▸ **SOURCE DOCUMENT**:
◆ ◆ ◆ ◆ ◆ ◆ ◆

# DECFLOAT: The data type of the future

A new decimal floating-point data type in DB2 for Linux, UNIX, and Windows

Are you sure that your business never loses money because of rounding errors? Are you sure that your business application produces accurate results? Have you ever wanted an application to crunch numbers faster? Are your application development costs out of control because of incompatibilities between data-type semantics across languages, platforms, and vendors?

For help with all of these problems, DB2 for Linux, UNIX, and Windows offers DECFLOAT, a new decimal floating-point data type based on IEEE754r. DECFLOAT provides the highest precision and range for decimal arithmetic in DB2 and supports five rounding modes. DECFLOAT delivers greater performance by leveraging hardware support on IBM POWER6™ processor-based systems. With native hardware and language support, all arithmetic, conversion, and rounding operations are performed in decimal floating point. By exploiting the new hardware and language support for this standard data type, applications that perform business math can gain significant performance. Because decimal floating point is an emerging standard across databases, languages, and hardware, application development costs are significantly reduced.

DECFLOAT leverages hardware support on POWER6 processor-based systems and relies on software emulation for other platforms. Various specifications are evolving that are founded on the IEEE754r specification. Here are some of these specifications:

- C (ISO/IEC JTC1/SC22/WG14 — C programming language)
- C++ (ISO/IEC JTC1/SC22/WG21 — C++ programming language)
- JAVA (Java™ Specification Request 13 Decimal Arithmetic Enhancement for Java)
- SQL
- XML (precisionDecimal type in XML schema 1.1 Part 2: Data types)

For more up-to-date information on one of these languages, refer to the General Decimal Arithmetic page, which includes a great deal of decimal floating-point information, including the status of various specifications, products, languages, and a downloadable software implementation for operations on the IEEE754r decimal floating-point types.

## DECFLOAT considerations

Whether you are an independent software vendor (ISV), bank, or an application developer, the DECFLOAT data type can benefit you in several ways.

### DECFLOAT for the ISV

There is a pain point for ISVs — they have to write complex logic to work with proprietary decimal data types that are offered by different database vendors. This results in high development costs.

To mitigate these high development costs, ISVs can develop code that is based on the IEEE754r floating-point arithmetic standard so the application can seamlessly interact with different databases that implement the standard.

In addition, math-intensive workloads run faster on a hardware-based decimal floating-point implementation.

### DECFLOAT for the business application

There is a pain point for business applications — decimal math in software slows down math-intensive computations and impacts business.

Business applications (particularly those that relate to stock exchange and banking processes) can benefit from the improved performance offered by the hardware-based DECFLOAT data type.

In business applications, DB2 now offers the flexibility to choose a rounding mode for the database. For example, your tax and interest computations can occur inside the database.

### DECFLOAT for the application developer

There is a pain point for application developers — C and C++ do not have native support for the decimal data type. To make things worse, each relational database management system (RDBMS) vendor provides a proprietary DECIMAL data type implementation that offers different semantics than the DB2 DECIMAL data type. This leads to high application development costs that are associated with resolving these varying semantics.

◆ ◆ ◆ ◆ ◆ ◆ ◆

▸ **WHAT YOU NEED TO DO**:
A. According to the DECFLOAT article, how many rounding modes does DECFLOAT support?
B. List every language or technology named in the DECFLOAT article as having a specification founded on IEEE754r.

▸ **PROVIDED DATA**:
◆ ◆ ◆ ◆ ◆ ◆ ◆

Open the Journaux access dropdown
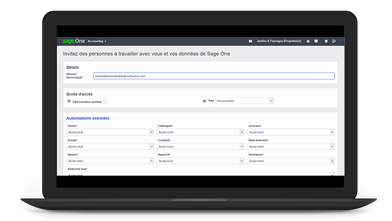Viewport: 392px width, 221px height. tap(291, 132)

◆ ◆ ◆ ◆ ◆ ◆ ◆

▸ **ANSWER LIST**:
A. Five.

B. C, C++, JAVA, SQL, XML